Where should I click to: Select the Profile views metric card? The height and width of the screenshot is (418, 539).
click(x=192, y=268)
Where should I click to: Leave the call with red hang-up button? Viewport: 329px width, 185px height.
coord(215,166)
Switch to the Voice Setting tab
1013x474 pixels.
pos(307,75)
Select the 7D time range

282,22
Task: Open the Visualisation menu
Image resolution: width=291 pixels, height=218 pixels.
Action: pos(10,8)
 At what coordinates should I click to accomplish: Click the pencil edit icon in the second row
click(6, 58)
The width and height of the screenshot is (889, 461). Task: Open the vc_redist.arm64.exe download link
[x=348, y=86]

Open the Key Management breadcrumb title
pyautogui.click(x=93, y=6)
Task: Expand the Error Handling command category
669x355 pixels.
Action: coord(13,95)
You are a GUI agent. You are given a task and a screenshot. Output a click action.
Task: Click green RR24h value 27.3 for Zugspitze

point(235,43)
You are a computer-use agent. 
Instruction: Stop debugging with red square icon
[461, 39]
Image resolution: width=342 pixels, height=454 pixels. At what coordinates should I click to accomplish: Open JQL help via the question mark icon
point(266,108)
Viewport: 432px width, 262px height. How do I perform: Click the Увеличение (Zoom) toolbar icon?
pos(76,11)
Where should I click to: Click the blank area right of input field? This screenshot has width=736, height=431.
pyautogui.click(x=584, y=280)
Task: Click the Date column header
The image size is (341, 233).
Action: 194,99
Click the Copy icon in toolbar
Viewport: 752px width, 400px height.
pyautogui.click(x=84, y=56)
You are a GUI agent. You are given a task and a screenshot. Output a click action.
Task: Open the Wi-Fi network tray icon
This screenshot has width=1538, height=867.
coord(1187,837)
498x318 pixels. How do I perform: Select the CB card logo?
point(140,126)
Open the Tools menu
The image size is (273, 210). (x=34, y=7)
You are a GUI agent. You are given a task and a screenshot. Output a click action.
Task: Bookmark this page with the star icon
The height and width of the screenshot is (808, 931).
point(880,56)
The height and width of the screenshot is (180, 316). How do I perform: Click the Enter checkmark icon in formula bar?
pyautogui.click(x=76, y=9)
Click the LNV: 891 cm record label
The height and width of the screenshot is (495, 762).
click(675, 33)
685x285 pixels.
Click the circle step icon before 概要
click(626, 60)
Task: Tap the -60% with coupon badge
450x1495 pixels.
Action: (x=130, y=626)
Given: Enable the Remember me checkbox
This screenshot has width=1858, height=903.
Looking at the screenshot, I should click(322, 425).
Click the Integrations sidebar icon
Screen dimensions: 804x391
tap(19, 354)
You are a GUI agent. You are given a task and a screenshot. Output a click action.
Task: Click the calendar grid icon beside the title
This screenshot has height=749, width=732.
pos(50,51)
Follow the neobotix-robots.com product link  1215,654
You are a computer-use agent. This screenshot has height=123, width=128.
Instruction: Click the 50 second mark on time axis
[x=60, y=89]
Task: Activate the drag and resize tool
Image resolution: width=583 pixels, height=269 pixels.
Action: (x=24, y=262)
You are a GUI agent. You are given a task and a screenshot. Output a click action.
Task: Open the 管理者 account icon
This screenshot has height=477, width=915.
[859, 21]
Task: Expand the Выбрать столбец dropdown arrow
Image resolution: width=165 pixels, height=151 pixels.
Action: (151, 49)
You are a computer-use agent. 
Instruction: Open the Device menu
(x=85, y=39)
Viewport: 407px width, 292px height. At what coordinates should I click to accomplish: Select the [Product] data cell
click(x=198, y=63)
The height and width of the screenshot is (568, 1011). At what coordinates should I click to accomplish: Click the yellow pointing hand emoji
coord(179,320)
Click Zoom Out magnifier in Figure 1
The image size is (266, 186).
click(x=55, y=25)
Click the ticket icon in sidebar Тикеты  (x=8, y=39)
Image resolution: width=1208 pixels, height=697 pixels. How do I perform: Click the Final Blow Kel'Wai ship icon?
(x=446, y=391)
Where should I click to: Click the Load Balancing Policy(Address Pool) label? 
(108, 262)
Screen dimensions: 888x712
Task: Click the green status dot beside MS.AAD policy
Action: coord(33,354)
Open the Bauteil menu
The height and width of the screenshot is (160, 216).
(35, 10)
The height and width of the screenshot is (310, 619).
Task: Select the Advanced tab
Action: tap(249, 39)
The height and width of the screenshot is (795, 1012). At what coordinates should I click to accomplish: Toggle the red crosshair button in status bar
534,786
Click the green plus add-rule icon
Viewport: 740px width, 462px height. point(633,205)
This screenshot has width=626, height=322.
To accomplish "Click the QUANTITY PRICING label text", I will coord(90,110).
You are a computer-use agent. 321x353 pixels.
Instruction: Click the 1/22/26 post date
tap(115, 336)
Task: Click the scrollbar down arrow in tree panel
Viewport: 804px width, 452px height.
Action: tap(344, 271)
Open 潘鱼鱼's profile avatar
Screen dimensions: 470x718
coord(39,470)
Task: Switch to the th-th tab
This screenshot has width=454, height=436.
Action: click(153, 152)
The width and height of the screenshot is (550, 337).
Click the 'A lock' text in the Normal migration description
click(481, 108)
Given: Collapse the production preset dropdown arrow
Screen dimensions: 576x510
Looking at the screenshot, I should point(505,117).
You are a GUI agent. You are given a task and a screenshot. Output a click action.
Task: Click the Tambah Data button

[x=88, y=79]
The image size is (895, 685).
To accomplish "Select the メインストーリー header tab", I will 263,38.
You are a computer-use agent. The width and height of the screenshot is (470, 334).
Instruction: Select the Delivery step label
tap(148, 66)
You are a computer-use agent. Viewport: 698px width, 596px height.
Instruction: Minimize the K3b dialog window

YOUR INSTRUCTIONS. Your output must be an exact copy of every entry.

SOLUTION TO THE EXERCISE.
Where should I click to: Select the Profile views metric card? The height and width of the screenshot is (418, 539).
click(x=192, y=268)
Where should I click to: Leave the call with red hang-up button? Viewport: 329px width, 185px height.
coord(215,166)
Switch to the Voice Setting tab
1013x474 pixels.
pos(307,75)
Select the 7D time range

282,22
Task: Open the Visualisation menu
Image resolution: width=291 pixels, height=218 pixels.
Action: pos(10,8)
 At what coordinates should I click to accomplish: Click the pencil edit icon in the second row
click(6, 58)
The width and height of the screenshot is (889, 461). Task: Open the vc_redist.arm64.exe download link
[x=348, y=86]

Open the Key Management breadcrumb title
pyautogui.click(x=93, y=6)
Task: Expand the Error Handling command category
669x355 pixels.
Action: coord(13,95)
You are a GUI agent. You are given a task and a screenshot. Output a click action.
Task: Click green RR24h value 27.3 for Zugspitze

point(235,43)
You are a computer-use agent. 
Instruction: Stop debugging with red square icon
[461, 39]
Image resolution: width=342 pixels, height=454 pixels. At what coordinates should I click to accomplish: Open JQL help via the question mark icon
point(266,108)
Viewport: 432px width, 262px height. How do I perform: Click the Увеличение (Zoom) toolbar icon?
pos(76,11)
Where should I click to: Click the blank area right of input field? This screenshot has width=736, height=431.
pyautogui.click(x=584, y=280)
Task: Click the Date column header
The image size is (341, 233).
Action: 194,99
Click the Copy icon in toolbar
Viewport: 752px width, 400px height.
pyautogui.click(x=84, y=56)
You are a GUI agent. You are given a task and a screenshot. Output a click action.
Task: Open the Wi-Fi network tray icon
This screenshot has width=1538, height=867.
coord(1187,837)
498x318 pixels. How do I perform: Select the CB card logo?
point(140,126)
Open the Tools menu
The image size is (273, 210). (x=34, y=7)
You are a GUI agent. You are given a task and a screenshot. Output a click action.
Task: Bookmark this page with the star icon
The height and width of the screenshot is (808, 931).
point(880,56)
The height and width of the screenshot is (180, 316). How do I perform: Click the Enter checkmark icon in formula bar?
pyautogui.click(x=76, y=9)
Click the LNV: 891 cm record label
The height and width of the screenshot is (495, 762).
click(675, 33)
685x285 pixels.
Click the circle step icon before 概要
click(626, 60)
Task: Tap the -60% with coupon badge
450x1495 pixels.
Action: (x=130, y=626)
Given: Enable the Remember me checkbox
This screenshot has width=1858, height=903.
Looking at the screenshot, I should click(322, 425).
Click the Integrations sidebar icon
Screen dimensions: 804x391
tap(19, 354)
You are a GUI agent. You are given a task and a screenshot. Output a click action.
Task: Click the calendar grid icon beside the title
This screenshot has height=749, width=732.
pos(50,51)
Follow the neobotix-robots.com product link  1215,654
You are a computer-use agent. This screenshot has height=123, width=128.
Instruction: Click the 50 second mark on time axis
[x=60, y=89]
Task: Activate the drag and resize tool
Image resolution: width=583 pixels, height=269 pixels.
Action: (x=24, y=262)
You are a GUI agent. You are given a task and a screenshot. Output a click action.
Task: Open the 管理者 account icon
This screenshot has height=477, width=915.
[859, 21]
Task: Expand the Выбрать столбец dropdown arrow
Image resolution: width=165 pixels, height=151 pixels.
Action: (151, 49)
You are a computer-use agent. 
Instruction: Open the Device menu
(x=85, y=39)
Viewport: 407px width, 292px height. At what coordinates should I click to accomplish: Select the [Product] data cell
click(x=198, y=63)
The height and width of the screenshot is (568, 1011). At what coordinates should I click to accomplish: Click the yellow pointing hand emoji
coord(179,320)
Click Zoom Out magnifier in Figure 1
The image size is (266, 186).
click(x=55, y=25)
Click the ticket icon in sidebar Тикеты  (x=8, y=39)
Image resolution: width=1208 pixels, height=697 pixels. How do I perform: Click the Final Blow Kel'Wai ship icon?
(x=446, y=391)
Where should I click to: Click the Load Balancing Policy(Address Pool) label? 
(108, 262)
Screen dimensions: 888x712
Task: Click the green status dot beside MS.AAD policy
Action: coord(33,354)
Open the Bauteil menu
The height and width of the screenshot is (160, 216).
(35, 10)
The height and width of the screenshot is (310, 619).
Task: Select the Advanced tab
Action: tap(249, 39)
The height and width of the screenshot is (795, 1012). At what coordinates should I click to accomplish: Toggle the red crosshair button in status bar
534,786
Click the green plus add-rule icon
Viewport: 740px width, 462px height. point(633,205)
This screenshot has width=626, height=322.
To accomplish "Click the QUANTITY PRICING label text", I will coord(90,110).
You are a computer-use agent. 321x353 pixels.
Instruction: Click the 1/22/26 post date
tap(115, 336)
Task: Click the scrollbar down arrow in tree panel
Viewport: 804px width, 452px height.
Action: tap(344, 271)
Open 潘鱼鱼's profile avatar
Screen dimensions: 470x718
coord(39,470)
Task: Switch to the th-th tab
This screenshot has width=454, height=436.
Action: click(153, 152)
The width and height of the screenshot is (550, 337).
Click the 'A lock' text in the Normal migration description
click(481, 108)
Given: Collapse the production preset dropdown arrow
Screen dimensions: 576x510
Looking at the screenshot, I should point(505,117).
You are a GUI agent. You are given a task and a screenshot. Output a click action.
Task: Click the Tambah Data button

[x=88, y=79]
The image size is (895, 685).
To accomplish "Select the メインストーリー header tab", I will 263,38.
You are a computer-use agent. The width and height of the screenshot is (470, 334).
Instruction: Select the Delivery step label
tap(148, 66)
You are a computer-use agent. Viewport: 698px width, 596px height.
Instruction: Minimize the K3b dialog window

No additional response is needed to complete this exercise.